The South Australian Museum is one of the several cultural institutions that line North Terrace and help to make it Adelaide's premier cultural boulevard. Like the neighbouring State Library it is housed in a collection of buildings of varying dates, but traces its origins to the early years of South Australia. The Museum houses a large collection of objects and specimens that reflect the geology and fauna of the state, and holds a very significant collection of Aboriginal cultural material which is displayed in a large gallery on the ground floor.  


The natural world was a source of endless fascination in the nineteenth century, as expansion in the 'new worlds' exposed European naturalists and a voracious public to its 'strange' flora and fauna. Australian fauna excited particular interest. So not surprisingly, when a group of educated intending settlers set up a South Australian Literary Association in 1834, they identified 'natural science' as an area of interest. At first most of the specimens collected locally were sent to British and European collections for identification and cataloguing, but the creation of an embryo museum within the South Australian Institute in the late 1850s saw the beginnings of a local collection.  The Institute was fortunate that a former employee of the British Museum had emigrated to South Australia and was working locally as a surveyor. In 1859 Frederick Waterhouse offered to be the first curator of the Institute's museum and began to build a collection in an honorary capacity.  He was appointed as the first curator when the Institute Building was completed in 1861. The initial focus of Waterhouse's early collecting was birds and mammals and some of these early specimens are still preserved in the collection. The oldest specimen of mammal is a South Australian numbat, collected in 1863, but most of the early birds collected were sent overseas in exchange for exotic specimens. Interest in collecting items of Aboriginal material culture followed some decades later. While the South Australian Museum holds a very large collection of Aboriginal material, items reflecting the culture of the local Kaurna and other groups in the early years of European settlement are very rare.

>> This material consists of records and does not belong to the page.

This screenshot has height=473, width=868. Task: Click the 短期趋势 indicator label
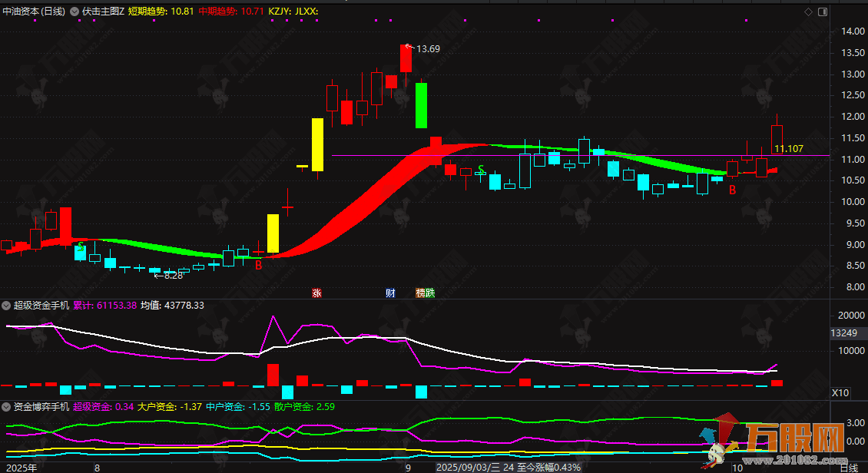[150, 12]
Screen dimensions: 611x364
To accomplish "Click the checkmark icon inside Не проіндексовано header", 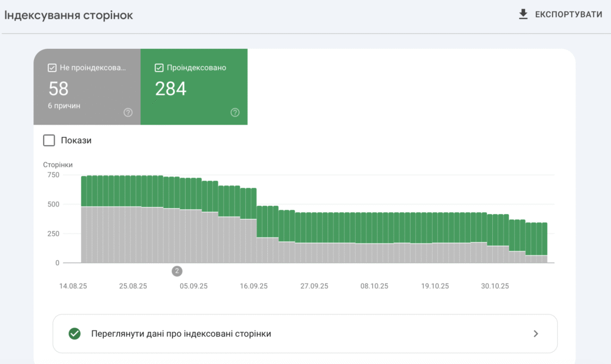I will coord(51,67).

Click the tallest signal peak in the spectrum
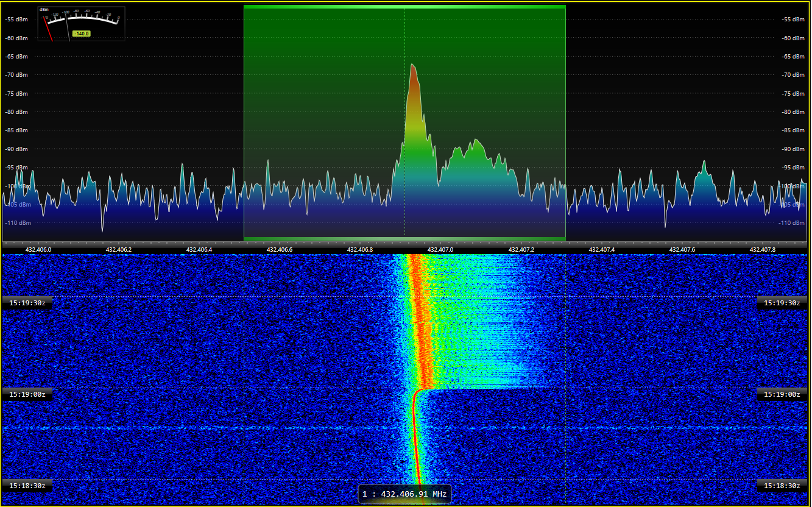pyautogui.click(x=413, y=66)
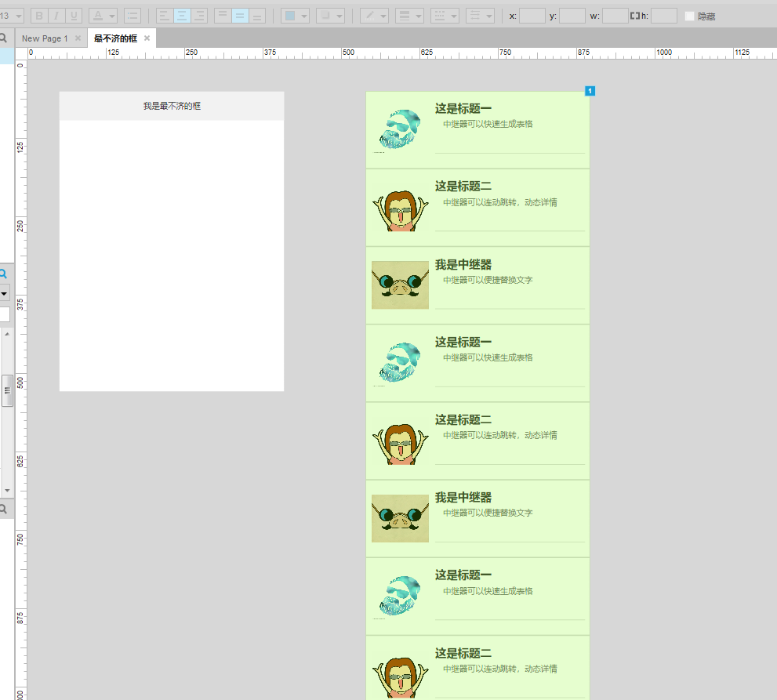
Task: Close the New Page 1 tab
Action: (77, 37)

Accommodating the growing collection was an on-going challenge for the Institute. In 1884 the new Jervois Wing of the Library, Art Gallery and Museum, opened to the public, with the Museum housed in the northern half, then in 1895 a 'temporary' extension to the north opened.  It is still in use. A new East Wing opened in 1915. The final addition to the Museum's collection of buildings was a new natural science building, built in the mid-1980s and located behind the State Library on Kintore Avenue. The Museum also has functions in the historic Police Barracks and Armoury buildings  located to the rear of the main North Terrace frontage.